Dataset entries
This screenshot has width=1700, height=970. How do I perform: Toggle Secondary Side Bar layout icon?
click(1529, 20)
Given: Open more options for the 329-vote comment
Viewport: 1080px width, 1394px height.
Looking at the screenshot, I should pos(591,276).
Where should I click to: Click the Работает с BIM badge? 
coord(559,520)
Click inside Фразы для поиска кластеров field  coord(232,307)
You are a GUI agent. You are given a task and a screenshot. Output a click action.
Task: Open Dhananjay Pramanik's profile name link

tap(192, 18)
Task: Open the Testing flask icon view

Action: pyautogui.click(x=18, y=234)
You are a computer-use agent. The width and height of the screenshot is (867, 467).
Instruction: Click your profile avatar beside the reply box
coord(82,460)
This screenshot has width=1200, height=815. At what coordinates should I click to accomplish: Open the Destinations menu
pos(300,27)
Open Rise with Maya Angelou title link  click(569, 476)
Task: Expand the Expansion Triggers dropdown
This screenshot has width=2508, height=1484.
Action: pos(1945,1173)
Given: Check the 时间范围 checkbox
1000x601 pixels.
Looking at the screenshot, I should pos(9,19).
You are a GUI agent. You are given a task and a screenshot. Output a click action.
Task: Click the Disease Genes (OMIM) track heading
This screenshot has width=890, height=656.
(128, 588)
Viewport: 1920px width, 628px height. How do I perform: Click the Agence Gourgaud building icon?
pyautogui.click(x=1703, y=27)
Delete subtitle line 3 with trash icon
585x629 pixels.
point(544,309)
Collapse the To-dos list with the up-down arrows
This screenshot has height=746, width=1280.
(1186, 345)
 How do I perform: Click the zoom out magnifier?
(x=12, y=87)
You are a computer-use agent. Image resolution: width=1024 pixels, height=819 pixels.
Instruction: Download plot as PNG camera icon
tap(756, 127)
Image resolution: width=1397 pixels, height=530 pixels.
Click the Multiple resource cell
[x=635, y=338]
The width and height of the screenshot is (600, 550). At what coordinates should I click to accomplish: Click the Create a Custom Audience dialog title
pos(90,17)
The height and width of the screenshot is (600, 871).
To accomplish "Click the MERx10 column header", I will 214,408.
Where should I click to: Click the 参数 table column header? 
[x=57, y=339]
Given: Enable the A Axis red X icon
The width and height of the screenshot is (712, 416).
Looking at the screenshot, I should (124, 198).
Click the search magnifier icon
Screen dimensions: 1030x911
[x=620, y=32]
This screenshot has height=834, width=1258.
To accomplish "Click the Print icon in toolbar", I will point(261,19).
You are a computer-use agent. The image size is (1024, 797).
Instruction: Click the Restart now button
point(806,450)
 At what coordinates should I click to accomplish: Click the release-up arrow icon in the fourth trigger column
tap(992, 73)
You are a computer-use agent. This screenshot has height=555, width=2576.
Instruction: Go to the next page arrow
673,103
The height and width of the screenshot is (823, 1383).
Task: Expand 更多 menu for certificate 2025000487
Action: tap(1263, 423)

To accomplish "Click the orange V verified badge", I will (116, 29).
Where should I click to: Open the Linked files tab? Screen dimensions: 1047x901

◆ Work to be completed: Across the entries above, state how many lines include the string "will", with no other text.

◆ Task result: 3